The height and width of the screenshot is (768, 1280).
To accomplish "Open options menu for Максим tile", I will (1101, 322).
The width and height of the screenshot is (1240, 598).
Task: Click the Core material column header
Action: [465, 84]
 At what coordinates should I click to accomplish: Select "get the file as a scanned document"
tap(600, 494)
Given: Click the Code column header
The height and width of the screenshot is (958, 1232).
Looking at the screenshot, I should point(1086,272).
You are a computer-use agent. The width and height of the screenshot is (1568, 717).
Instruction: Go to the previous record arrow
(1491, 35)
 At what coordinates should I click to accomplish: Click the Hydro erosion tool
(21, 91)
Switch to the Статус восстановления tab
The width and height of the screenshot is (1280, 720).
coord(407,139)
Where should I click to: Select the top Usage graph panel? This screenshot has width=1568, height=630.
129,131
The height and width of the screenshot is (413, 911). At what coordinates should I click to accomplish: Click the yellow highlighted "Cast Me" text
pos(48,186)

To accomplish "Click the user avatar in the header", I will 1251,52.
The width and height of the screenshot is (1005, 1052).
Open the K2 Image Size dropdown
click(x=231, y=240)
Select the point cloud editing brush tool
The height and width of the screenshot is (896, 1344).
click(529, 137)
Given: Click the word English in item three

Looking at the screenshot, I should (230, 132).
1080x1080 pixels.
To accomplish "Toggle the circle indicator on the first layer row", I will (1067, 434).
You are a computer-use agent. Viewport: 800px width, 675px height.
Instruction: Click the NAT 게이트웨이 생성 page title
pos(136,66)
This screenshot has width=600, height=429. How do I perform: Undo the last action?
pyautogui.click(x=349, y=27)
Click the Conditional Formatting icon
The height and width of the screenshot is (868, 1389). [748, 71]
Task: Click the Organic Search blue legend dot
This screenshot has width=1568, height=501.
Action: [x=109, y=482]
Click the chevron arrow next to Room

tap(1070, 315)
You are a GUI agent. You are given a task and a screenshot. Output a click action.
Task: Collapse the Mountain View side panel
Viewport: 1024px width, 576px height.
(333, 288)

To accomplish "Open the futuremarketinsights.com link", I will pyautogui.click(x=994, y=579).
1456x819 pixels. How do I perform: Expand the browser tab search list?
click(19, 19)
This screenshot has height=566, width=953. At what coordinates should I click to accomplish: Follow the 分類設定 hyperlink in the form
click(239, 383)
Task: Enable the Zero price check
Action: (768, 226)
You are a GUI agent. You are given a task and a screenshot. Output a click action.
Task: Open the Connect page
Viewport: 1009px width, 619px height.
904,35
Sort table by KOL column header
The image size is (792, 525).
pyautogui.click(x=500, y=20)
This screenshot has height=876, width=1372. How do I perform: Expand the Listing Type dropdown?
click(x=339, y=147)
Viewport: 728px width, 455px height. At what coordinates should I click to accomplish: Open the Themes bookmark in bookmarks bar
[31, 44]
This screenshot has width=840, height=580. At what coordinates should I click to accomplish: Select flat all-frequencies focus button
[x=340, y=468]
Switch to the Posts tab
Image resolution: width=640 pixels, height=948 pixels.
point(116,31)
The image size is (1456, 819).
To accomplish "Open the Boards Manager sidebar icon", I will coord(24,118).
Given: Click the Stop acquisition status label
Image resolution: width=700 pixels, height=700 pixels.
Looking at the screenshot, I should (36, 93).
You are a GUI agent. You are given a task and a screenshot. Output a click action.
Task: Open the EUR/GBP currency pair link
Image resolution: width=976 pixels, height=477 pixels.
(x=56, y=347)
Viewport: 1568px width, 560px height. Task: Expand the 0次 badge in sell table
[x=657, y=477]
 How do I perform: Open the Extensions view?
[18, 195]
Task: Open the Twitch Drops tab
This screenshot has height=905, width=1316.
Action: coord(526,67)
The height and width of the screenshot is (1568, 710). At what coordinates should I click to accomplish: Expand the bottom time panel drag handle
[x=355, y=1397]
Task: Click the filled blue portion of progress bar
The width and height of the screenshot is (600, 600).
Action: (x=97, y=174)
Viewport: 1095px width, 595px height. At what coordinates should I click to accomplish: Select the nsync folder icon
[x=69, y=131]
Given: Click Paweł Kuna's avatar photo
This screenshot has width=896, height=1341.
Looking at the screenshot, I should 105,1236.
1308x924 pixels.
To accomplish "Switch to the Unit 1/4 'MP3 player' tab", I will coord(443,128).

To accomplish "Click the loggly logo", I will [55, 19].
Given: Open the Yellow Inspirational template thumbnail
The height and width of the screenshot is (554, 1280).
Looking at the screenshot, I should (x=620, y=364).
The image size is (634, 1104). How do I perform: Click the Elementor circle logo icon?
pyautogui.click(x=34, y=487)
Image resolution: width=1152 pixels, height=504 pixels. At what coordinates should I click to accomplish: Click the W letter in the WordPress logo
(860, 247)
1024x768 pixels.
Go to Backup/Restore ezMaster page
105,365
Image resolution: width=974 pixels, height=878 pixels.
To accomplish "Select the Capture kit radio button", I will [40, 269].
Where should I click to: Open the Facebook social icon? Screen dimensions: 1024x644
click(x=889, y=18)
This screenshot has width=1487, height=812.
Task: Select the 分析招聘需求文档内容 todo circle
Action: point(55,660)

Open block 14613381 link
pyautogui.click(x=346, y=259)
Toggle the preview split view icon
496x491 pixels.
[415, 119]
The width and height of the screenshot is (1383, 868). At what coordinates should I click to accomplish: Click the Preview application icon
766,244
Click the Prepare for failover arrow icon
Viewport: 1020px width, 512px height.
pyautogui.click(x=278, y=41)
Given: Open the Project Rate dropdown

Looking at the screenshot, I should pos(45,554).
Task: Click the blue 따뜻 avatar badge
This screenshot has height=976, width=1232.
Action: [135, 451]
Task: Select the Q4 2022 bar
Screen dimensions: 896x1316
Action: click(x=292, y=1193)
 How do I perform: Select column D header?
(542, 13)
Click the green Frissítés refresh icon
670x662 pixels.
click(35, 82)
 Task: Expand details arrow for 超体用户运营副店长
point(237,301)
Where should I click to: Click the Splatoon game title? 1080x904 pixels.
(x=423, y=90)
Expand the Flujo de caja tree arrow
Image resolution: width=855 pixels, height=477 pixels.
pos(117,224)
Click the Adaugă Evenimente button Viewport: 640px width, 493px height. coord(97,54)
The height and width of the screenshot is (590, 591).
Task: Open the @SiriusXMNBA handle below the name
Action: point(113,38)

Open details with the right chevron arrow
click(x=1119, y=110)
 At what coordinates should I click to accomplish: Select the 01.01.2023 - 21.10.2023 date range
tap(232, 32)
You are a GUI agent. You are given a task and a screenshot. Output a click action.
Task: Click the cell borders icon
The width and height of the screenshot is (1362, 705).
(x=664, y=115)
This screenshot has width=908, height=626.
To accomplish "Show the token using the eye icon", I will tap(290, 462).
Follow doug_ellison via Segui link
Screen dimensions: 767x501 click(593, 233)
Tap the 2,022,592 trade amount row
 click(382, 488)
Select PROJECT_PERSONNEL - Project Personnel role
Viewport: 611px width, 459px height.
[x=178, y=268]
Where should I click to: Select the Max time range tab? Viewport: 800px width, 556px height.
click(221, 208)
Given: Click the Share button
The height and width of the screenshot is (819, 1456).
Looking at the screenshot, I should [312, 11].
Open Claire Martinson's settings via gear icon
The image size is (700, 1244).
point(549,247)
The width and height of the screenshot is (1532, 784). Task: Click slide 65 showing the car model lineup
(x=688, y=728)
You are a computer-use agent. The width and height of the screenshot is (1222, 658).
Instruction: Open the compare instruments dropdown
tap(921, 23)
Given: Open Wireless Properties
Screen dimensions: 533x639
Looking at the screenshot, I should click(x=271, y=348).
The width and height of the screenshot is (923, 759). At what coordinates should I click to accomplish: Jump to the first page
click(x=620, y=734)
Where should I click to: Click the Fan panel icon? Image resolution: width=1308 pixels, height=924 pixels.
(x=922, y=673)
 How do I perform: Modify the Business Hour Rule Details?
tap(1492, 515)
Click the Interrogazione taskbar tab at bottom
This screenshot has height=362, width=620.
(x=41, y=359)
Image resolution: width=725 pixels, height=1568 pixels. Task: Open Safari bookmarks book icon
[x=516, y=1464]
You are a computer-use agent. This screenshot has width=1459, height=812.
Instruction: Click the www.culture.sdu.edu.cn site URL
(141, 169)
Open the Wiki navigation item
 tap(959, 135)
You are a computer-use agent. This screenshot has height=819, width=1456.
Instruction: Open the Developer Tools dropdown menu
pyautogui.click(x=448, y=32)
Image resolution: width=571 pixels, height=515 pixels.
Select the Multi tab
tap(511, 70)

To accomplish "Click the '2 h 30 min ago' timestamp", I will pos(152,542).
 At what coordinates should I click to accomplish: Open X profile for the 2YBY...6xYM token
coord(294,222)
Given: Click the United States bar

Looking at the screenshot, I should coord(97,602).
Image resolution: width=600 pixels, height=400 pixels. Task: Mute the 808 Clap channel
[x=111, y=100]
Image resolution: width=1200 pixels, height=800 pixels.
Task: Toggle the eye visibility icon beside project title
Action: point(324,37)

***

▸ Your task
Could you copy out, word for word, the stretch of rows from the line containing "Task: Select the Q4 2022 bar" through the line containing "click(x=620, y=734)", with both of those lines included?

▸ Final result
Task: Select the Q4 2022 bar
Screen dimensions: 896x1316
Action: click(x=292, y=1193)
 How do I perform: Select column D header?
(542, 13)
Click the green Frissítés refresh icon
670x662 pixels.
click(35, 82)
 Task: Expand details arrow for 超体用户运营副店长
point(237,301)
Where should I click to: Click the Splatoon game title? 1080x904 pixels.
(x=423, y=90)
Expand the Flujo de caja tree arrow
Image resolution: width=855 pixels, height=477 pixels.
pos(117,224)
Click the Adaugă Evenimente button Viewport: 640px width, 493px height. coord(97,54)
The height and width of the screenshot is (590, 591).
Task: Open the @SiriusXMNBA handle below the name
Action: point(113,38)

Open details with the right chevron arrow
click(x=1119, y=110)
 At what coordinates should I click to accomplish: Select the 01.01.2023 - 21.10.2023 date range
tap(232, 32)
You are a GUI agent. You are given a task and a screenshot. Output a click action.
Task: Click the cell borders icon
The width and height of the screenshot is (1362, 705).
(x=664, y=115)
This screenshot has width=908, height=626.
To accomplish "Show the token using the eye icon", I will tap(290, 462).
Follow doug_ellison via Segui link
Screen dimensions: 767x501 click(593, 233)
Tap the 2,022,592 trade amount row
 click(382, 488)
Select PROJECT_PERSONNEL - Project Personnel role
Viewport: 611px width, 459px height.
[x=178, y=268]
Where should I click to: Select the Max time range tab? Viewport: 800px width, 556px height.
click(221, 208)
Given: Click the Share button
The height and width of the screenshot is (819, 1456).
Looking at the screenshot, I should [312, 11].
Open Claire Martinson's settings via gear icon
The image size is (700, 1244).
point(549,247)
The width and height of the screenshot is (1532, 784). Task: Click slide 65 showing the car model lineup
(x=688, y=728)
You are a computer-use agent. The width and height of the screenshot is (1222, 658).
Instruction: Open the compare instruments dropdown
tap(921, 23)
Given: Open Wireless Properties
Screen dimensions: 533x639
Looking at the screenshot, I should click(x=271, y=348).
The width and height of the screenshot is (923, 759). At what coordinates should I click to accomplish: Jump to the first page
click(x=620, y=734)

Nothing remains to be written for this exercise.